First of all, these pieces of incidental language make us sound natural. Even when we speak in academic contexts, we still use incidental language to structure what we say. Think about how you use ‘entonces’, ‘baaa’, ‘¿sí o no?’, ‘paila’, ‘sipi sipi’, ‘¡y…ya!’ etc. to respond to people. Some of those expressions and responses would sound strange even to other Latin Americans. Most of those words have little meaning or are not even really words. However, they do make you sound like a normal human being and not a speech robot.

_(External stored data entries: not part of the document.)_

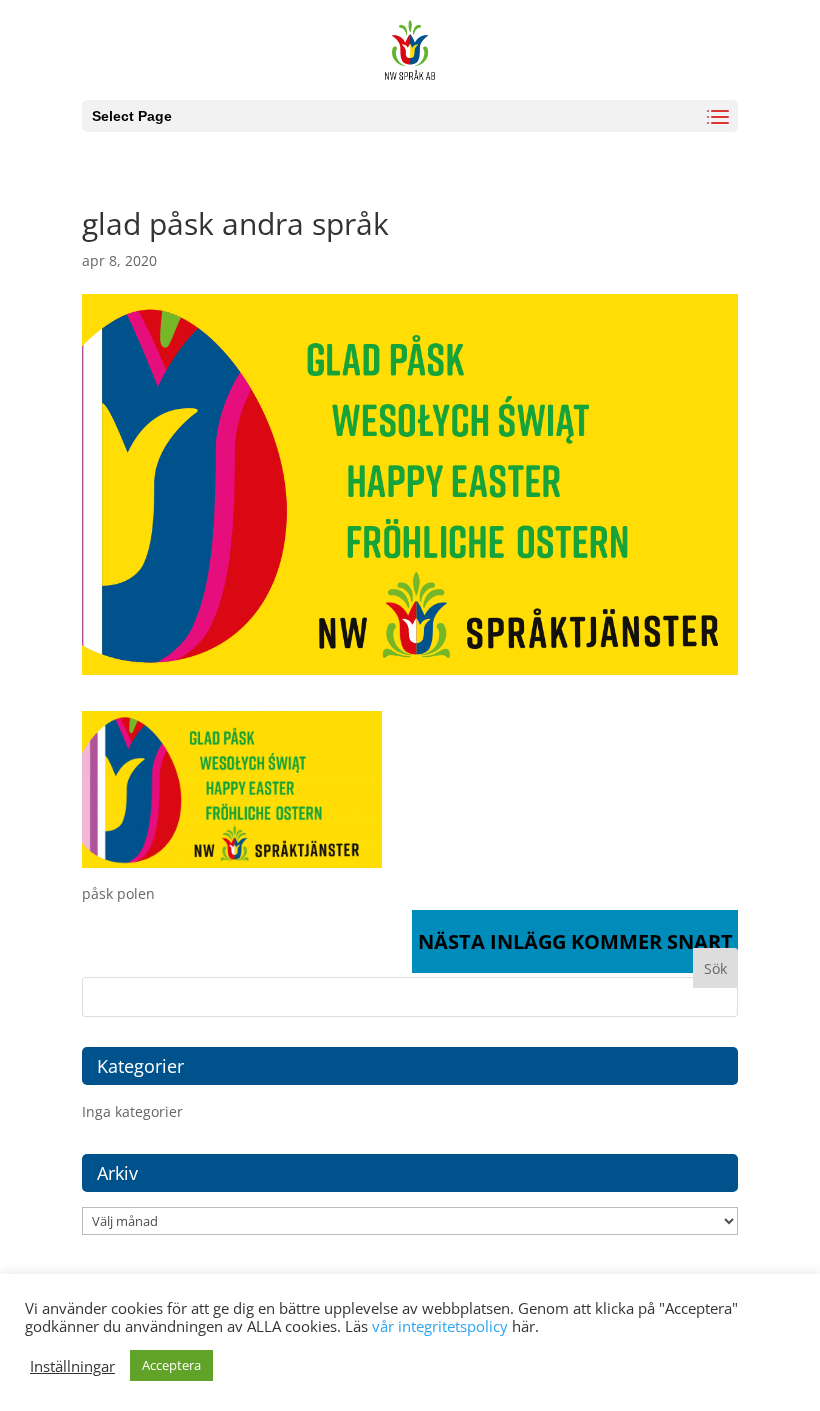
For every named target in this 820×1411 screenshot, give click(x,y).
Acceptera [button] (171, 1365)
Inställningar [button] (72, 1366)
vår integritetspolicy (440, 1326)
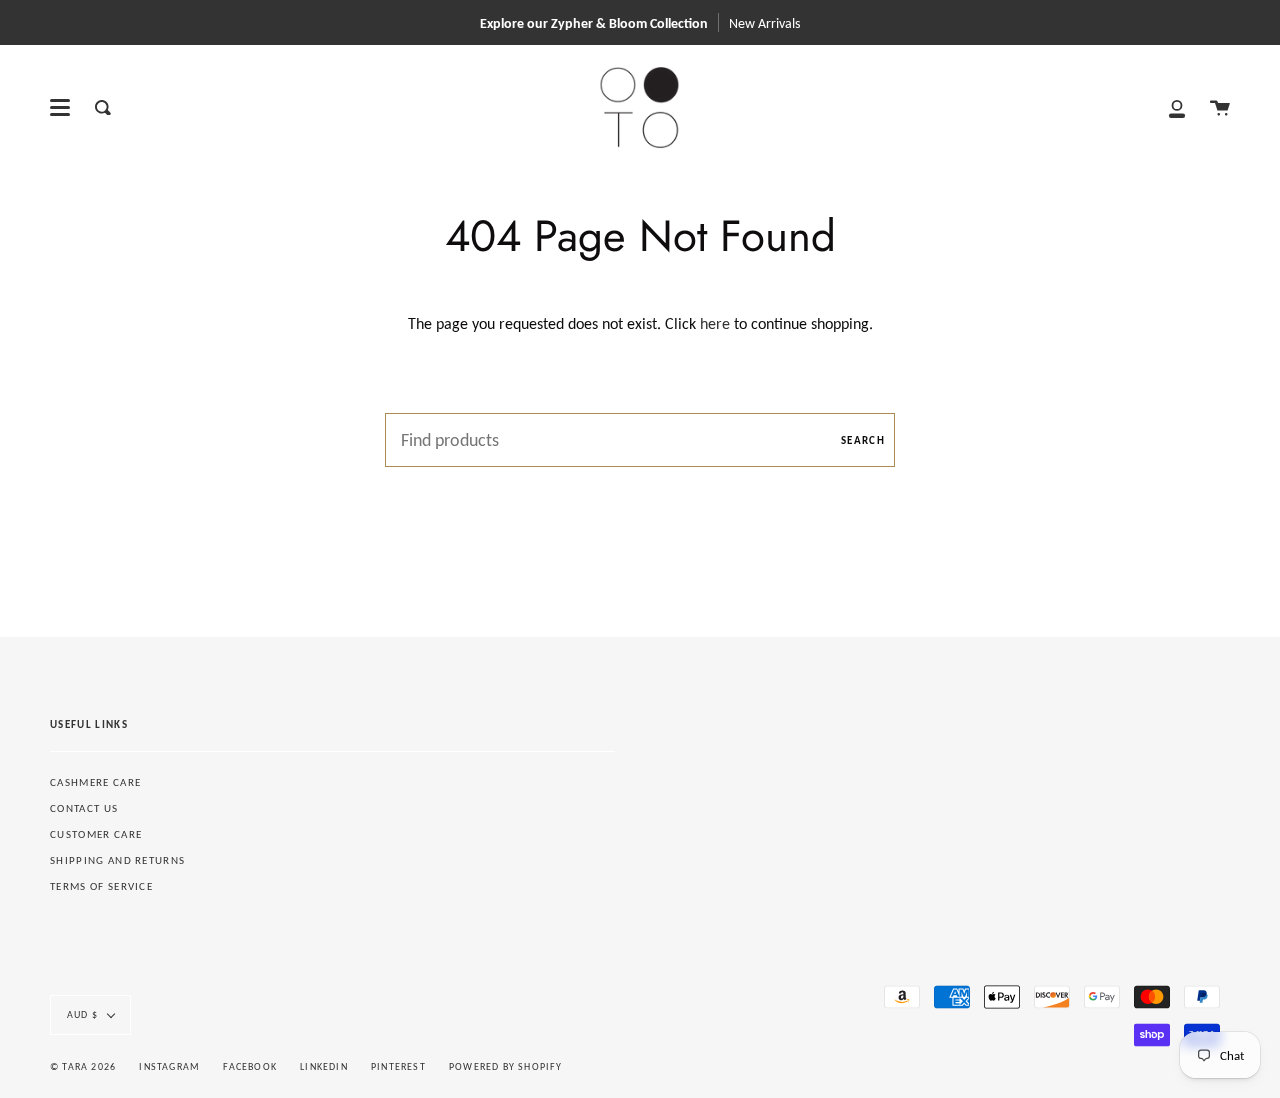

Incidental language fulfils various roles in speech. We are not passive when speaking to others – we respond to the changes in the conversation and also make our own changes. Incidental language is a sign to the other people in the conversation of where we are going or what we would like to talk about. Also, it shows that we agree, disagree or are bored. In presentations, we use incidental language to give information about the speech to our audience. In this way we allow them to understand how we will continue, what is coming next or when we’re reaching the end.
Terminating a conversation or part of conversation
Finally… After all…
Sometimes a conversation is going nowhere. Maybe it’s boring, repetitive, doesn’t have anything new, there is nothing more to say or you have something else to do. In these cases you can show your feelings by a verbal signal: “…and in the end, it doesn’t matter” or, “well, that’s enough, I think” or, “after all, I was happy.” All of these will bring a conversation to an end or show to the other person that it is time to end the conversation. It’s also quite normal to give an idea of what you are doing next: “Anyway, that’s all good, and I must get home before it rains.” This makes it clear that you have to go and shows that you have concluded the conversation.
Sometimes you don’t want to end the whole conversation, but just a part. You could say “I’m proper bored now mate,” but that might be a bit aggressive. Instead try: “Well, let’s move on then” or, “well, that’s that, what else?” Questions are often a good way to simply move the conversation on to other themes. If you do actually want to be dismissive or aggressive, try using “whatever” or even “whatevs.” This simply indicates you have no more interest in this conversation.
In speeches and presentations it’s considered rude not to announce that the end is near, to make your audience realise that they don’t have to wait too much longer for the coffee and biscuits to arrive. Signals such as “…finally…”, “…to end then…”, “…to conclude…” or “…wrapping things up…” let everyone know where they are.
Moving to another part
Well, yes, but… Alright… Anyway…
Sometimes you want to end a piece of conversation because you want to start another part in your choice of direction. You can use one of the techniques from above, but you also need to say where you want to go. It’s usually necessary to indicate the direction. “Well, that’s true, but what about in Bucaramanga? They…” This shows that we are finished talking about the first topic, and now we will talk about Buca. “Anyway…” is often the most used of these. You’ll get used to hearing English language speakers saying this if you spend enough time with them. It often introduces a new thing “…anyway, so that was the end and…” “…anyway, let’s go on to…” It is even used simply on its own “…anyway…” to indicate that there will be a pause.
It’s different when you are giving a monologue, such as a presentation or speech. In these cases you don’t need to guide the discourse, but it is still polite to let people know when new topics are coming up. You can use some of the phrases from above, but also the more explicit signallers such as: “…secondly…”, “…next, then…”, “…my next point is…”, “…now I’ll talk about…”
Asking for and giving agreement
In a normal conversation we give a lot of information to each other. We often check that this information has been understood, or show that we have understood the information someone has given us. It might be quite explicit: “Do you understand?” But it might be more subtle “…you see?” As we are not police officers, it’s not always necessary to ask for explicit understanding. Phrases like: “…does that make sense?” or, more informally: “…do you get me?”, “…you know?”, “…right?” or variations of these work very well.
Question tags are also often used for these purposes. In Spanish, “¿…no?” is commonly used, but in English we change the verb from positive to negative or vice versa. “It was…wasn’t it?” Or, “That’s not Carlos, is it?”
You know what I mean…
It is often important to show that we have a connection with the other people in a conversation, especially when they are friends. This happens in many ways, and it makes us sound much more human and warm. We might do this by giving a similarity, or a shared reference: “…we all do that!” “…just like your ex…”
It might seem unimportant, but things like this really help us to build connections with people and use English language to show how friendly we are. By using phrases such as “…you know how it is!” or “…of course I love that…” you let the other person feel that you are very close.